The ratio of debts to shares
Calculate the D / E ratio of a company by dividing total equity by total liabilities. Publicly traded companies have this information available in their annual accounts. The D / E ratio reflects the extent to which a company has a leverage effect. In other words, it shows how many of the company’s financing results come from debt, as opposed to shares. In general, higher ratios are worse than lower ratios; Higher ratios can be acceptable to large companies or certain industries.
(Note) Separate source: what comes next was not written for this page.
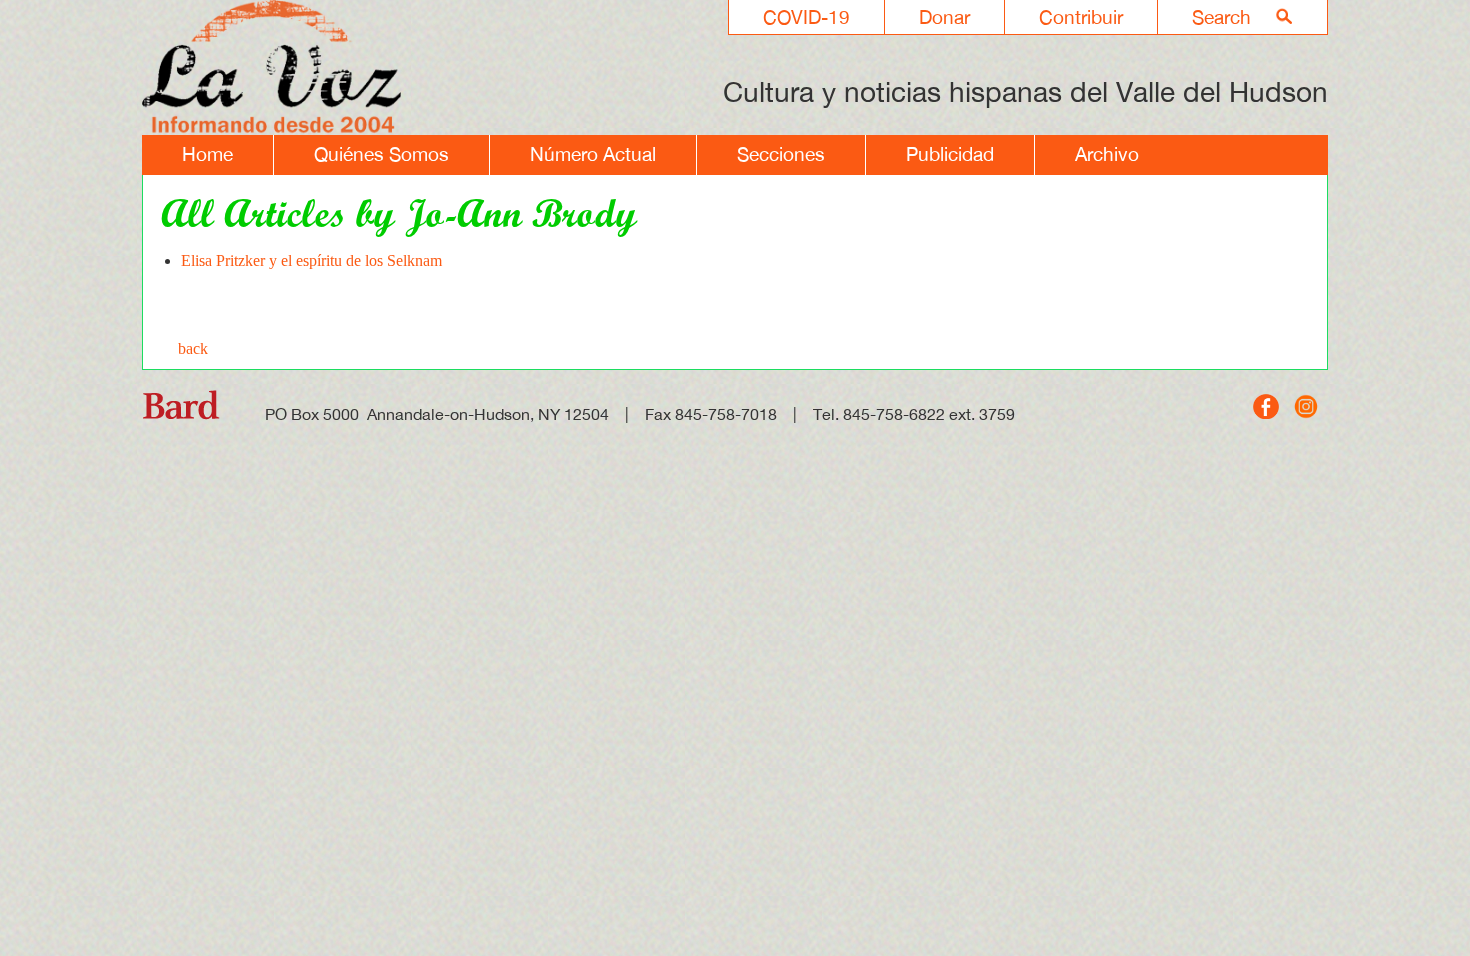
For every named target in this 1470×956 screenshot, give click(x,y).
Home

Trends in the oil and gas industry
Many oil companies have reduced their D / E ratios during the mid-2000s due to the rising oil prices. Higher profit margins enabled companies to pay off debts and to rely less heavily on debts for future financing. From 2008-2009 oil prices fell dramatically. There were three main reasons: fracking allowed companies to reach new oil reserves in an economic way; oil and gas shale production exploded, particularly in North America; and a global recession has put downward pressure on commodity prices.
Profit margins and cash flow decreased for many oil and gas producers. Many turned to debt financing as a stop-gap; the idea was to let production flow through low interest debt until prices recovered. This in turn increased the D / E ratios in the entire industry. Before the 2008 financial crisis, the common D / E ratios between oil and gas companies fell in the range of 0. 2 to 0. 6. From 2014, the range fluctuated within 0. 4 and 0. 8.